Missouri Republicans and Democrats alike have pleaded with Greitens to step down, especially after the disturbing report detailing his alleged conduct with the woman.

“He’s a classic sociopath,” one Missouri Republican who requested anonymity to speak freely told me last week. “I’m not saying that ironically; he is literally not a balanced, normal personality. He’s almost incapable of embarrassment, like Bill Clinton was.”

With Greitens unwilling to go, that means it’s entirely up to Missouri lawmakers to pursue impeachment. It’s likely the governor and his attorneys will fight this tooth and nail, especially with the legal questions about whether they can impeach a sitting governor for allegations of crimes committed before taking office.

How Missouri impeachment actually works

The Missouri Constitution says executive officials can be impeached “for crimes, misconduct, habitual drunkenness, willful neglect of duty, corruption in office, incompetency, or any offense involving moral turpitude or oppression in office.”

The Associated Press’s David Lieb interviewed former Missouri House Speaker Steve Gaw, who served on Moriarty’s impeachment panel back in 1994, asking whether the same standard could apply to Greitens. Gaw admitted he didn’t have a good answer.

“This [impeachment] provision can be read a couple of different ways, kind of depending upon how you construct that sentence, which I think is going to lead to a legal argument about whether or not this is an impeachable offense under the constitution,” Gaw told Lieb. “It’s a question that hasn’t been answered by the Missouri courts.”

The state’s House and Senate both have their own process.

The Missouri House is the legislative body that has to act first, by voting on articles of impeachment. But from there, the process gets trickier. It typically would be up to the Missouri Supreme Court to decide whether to impeach most other executive officials ... but there is an entirely different process for governors.

In that case, the state Senate has to select a panel of seven “eminent jurists” (judges) to hear impeachment proceedings and decide whether to impeach the governor, according to the state Constitution. At least five of the seven judges must vote in favor of impeachment in order for the governor to actually be removed.

In Greitens’s case, it could be made even more complicated by the Missouri legislative calendar this year. If the House decides to get the ball rolling on impeachment, it likely won’t do so until the regular legislative session ends on May 18 — four days after Greitens goes to court on the felony charge of invasion of privacy. And potential impeachment proceedings could stretch on well beyond that.

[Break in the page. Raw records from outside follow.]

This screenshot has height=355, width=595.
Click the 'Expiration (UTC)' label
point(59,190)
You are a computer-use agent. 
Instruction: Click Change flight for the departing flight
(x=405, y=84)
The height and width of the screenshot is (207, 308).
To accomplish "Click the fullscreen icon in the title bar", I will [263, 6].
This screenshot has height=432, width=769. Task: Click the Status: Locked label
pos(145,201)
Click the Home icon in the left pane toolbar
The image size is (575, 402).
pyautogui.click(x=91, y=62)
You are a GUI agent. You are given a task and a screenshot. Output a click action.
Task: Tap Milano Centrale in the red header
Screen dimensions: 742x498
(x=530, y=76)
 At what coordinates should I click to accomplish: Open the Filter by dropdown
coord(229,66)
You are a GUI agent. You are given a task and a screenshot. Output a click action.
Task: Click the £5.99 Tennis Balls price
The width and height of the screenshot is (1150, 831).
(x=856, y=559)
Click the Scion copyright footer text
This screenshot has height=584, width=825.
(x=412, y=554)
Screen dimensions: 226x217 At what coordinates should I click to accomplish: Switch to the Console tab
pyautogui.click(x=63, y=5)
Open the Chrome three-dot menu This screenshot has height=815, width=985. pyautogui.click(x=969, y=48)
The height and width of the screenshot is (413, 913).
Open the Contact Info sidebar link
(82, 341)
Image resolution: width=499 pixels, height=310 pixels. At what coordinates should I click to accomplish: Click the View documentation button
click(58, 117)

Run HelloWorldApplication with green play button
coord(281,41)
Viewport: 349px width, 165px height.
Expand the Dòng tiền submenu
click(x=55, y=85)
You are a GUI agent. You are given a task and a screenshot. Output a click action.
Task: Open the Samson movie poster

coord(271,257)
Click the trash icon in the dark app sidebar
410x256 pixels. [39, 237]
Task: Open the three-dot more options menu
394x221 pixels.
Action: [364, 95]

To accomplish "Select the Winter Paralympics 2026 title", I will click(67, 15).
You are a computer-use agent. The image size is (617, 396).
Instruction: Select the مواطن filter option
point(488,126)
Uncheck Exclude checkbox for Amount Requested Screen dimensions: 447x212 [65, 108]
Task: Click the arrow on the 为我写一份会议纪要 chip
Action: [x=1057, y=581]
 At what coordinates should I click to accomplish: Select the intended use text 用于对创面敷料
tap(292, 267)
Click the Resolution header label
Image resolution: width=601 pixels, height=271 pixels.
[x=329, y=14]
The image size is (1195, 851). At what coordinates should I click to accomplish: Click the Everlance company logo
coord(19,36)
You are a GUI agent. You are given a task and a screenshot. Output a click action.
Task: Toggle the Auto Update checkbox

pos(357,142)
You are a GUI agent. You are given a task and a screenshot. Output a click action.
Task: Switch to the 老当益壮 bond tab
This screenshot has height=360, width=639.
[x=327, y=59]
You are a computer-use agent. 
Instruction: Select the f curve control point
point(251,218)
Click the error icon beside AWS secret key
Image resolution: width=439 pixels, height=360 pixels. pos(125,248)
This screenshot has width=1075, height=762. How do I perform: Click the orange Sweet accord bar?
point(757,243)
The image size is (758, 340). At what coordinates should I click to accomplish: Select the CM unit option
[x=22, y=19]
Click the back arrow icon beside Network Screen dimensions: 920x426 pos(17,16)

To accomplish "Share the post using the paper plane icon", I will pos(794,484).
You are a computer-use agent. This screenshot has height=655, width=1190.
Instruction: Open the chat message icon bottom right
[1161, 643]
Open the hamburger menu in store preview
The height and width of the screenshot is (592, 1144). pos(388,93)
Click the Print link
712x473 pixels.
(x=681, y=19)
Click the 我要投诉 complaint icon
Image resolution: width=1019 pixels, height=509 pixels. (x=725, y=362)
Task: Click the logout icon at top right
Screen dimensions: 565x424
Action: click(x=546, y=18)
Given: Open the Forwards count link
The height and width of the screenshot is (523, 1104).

That is bad news for the man in Missouri who wants Greitens gone the most: Attorney General Hawley, who is planning to mount a US Senate challenge to Democratic Sen. Claire McCaskill. Hawley has been one of the most vocal Republicans in the state calling on Greitens to step down or be impeached. The longer the governor hangs on, the more of a drag it is on Hawley’s campaign.

And unless impeachment proceedings can start soon — and actually be successful — Greitens doesn’t appear to be going anywhere.

Correction: This article originally said Greitens was facing up to seven years in prison. Thanks to when the alleged crime took place, in 2015, he is only facing four years.